Abstract

Il presente studio analizza il pensiero pedagogico e l’opera di Anna Lorenzetto, figura di rilievo nella storia dell’educazione italiana del secondo dopoguerra. Attraverso una ricostruzione storico-biografica, il lavoro esamina il suo contributo alla lotta contro l’analfabetismo come strumento di emancipazione individuale e di riscatto sociale, con particolare riferimento al Mezzogiorno. L’alfabetizzazione è interpretata non come mero apprendimento tecnico, ma come processo trasformativo orientato alla cittadinanza attiva e alla partecipazione democratica. Lo studio approfondisce l’esperienza dell’Unione Nazionale per la Lotta contro l’Analfabetismo (UNLA) e dei Centri di cultura popolare, evidenziandone l’originalità metodologica e l’approccio partecipativo. Particolare attenzione è dedicata alla distinzione tra “alfabeto minore” e “alfabeto maggiore”, chiave interpretativa della pedagogia lorenzettiana. In conclusione, viene messa in luce l’attualità del suo pensiero rispetto alle nuove forme di analfabetismo e alle sfide educative contemporanee.

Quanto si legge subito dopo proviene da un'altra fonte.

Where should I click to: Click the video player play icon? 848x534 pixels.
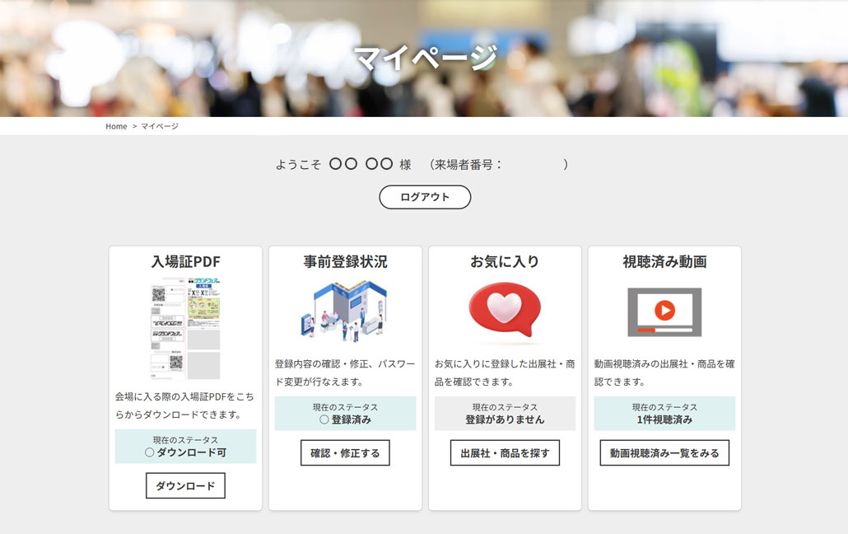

This study analyses the pedagogical thought and work of Anna Lorenzetto, a significant figure in the history of Italian education in the post-war period. Through a historical and biographical reconstruction, the article examines her contribution to the fight against illiteracy as a tool for individual emancipation and social empowerment, with particular reference to Southern Italy. Literacy is interpreted not merely as a technical skill, but as a transformative process oriented toward active citizenship and democratic participation. The study explores the experience of the National Union for the Fight against Illiteracy (UNLA) and the Popular Culture Centres, highlighting their methodological originality and participatory approach. Particular attention is devoted to the distinction between “minor literacy” and “major literacy”, which represents a key interpretative framework of Lorenzetto’s pedagogy. In conclusion, the study highlights the contemporary relevance of her thought in relation to new forms of illiteracy and current educational challenges.